*** Begin section ***
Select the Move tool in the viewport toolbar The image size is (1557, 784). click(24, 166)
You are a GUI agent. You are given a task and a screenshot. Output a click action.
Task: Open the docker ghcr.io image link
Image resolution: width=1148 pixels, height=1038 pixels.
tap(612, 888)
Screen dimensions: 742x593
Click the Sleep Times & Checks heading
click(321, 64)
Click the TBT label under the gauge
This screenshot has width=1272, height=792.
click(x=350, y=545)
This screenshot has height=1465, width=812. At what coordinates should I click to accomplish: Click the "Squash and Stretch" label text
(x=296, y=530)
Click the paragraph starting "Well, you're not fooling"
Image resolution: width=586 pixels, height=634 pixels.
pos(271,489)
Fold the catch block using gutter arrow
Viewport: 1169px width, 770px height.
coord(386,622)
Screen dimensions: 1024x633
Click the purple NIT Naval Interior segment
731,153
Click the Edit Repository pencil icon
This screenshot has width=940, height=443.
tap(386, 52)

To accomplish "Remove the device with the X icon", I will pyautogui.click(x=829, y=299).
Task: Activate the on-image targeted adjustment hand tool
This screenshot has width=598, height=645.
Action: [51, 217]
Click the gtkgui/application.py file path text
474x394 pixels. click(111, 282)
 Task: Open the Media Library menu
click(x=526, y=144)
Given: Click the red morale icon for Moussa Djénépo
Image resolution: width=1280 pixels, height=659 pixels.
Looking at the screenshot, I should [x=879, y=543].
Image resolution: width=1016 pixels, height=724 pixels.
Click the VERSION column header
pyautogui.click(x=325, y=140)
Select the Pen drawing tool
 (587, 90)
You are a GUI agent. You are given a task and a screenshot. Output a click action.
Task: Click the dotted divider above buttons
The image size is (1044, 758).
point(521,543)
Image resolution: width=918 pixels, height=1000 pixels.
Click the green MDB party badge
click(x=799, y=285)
*** End section ***
The problem: An exact restatement of the lines from the one with "Select the Pen drawing tool" through the last line of the data is the only acceptable answer.

Solution to this exercise:
Select the Pen drawing tool
 (587, 90)
You are a GUI agent. You are given a task and a screenshot. Output a click action.
Task: Click the dotted divider above buttons
The image size is (1044, 758).
point(521,543)
Image resolution: width=918 pixels, height=1000 pixels.
Click the green MDB party badge
click(x=799, y=285)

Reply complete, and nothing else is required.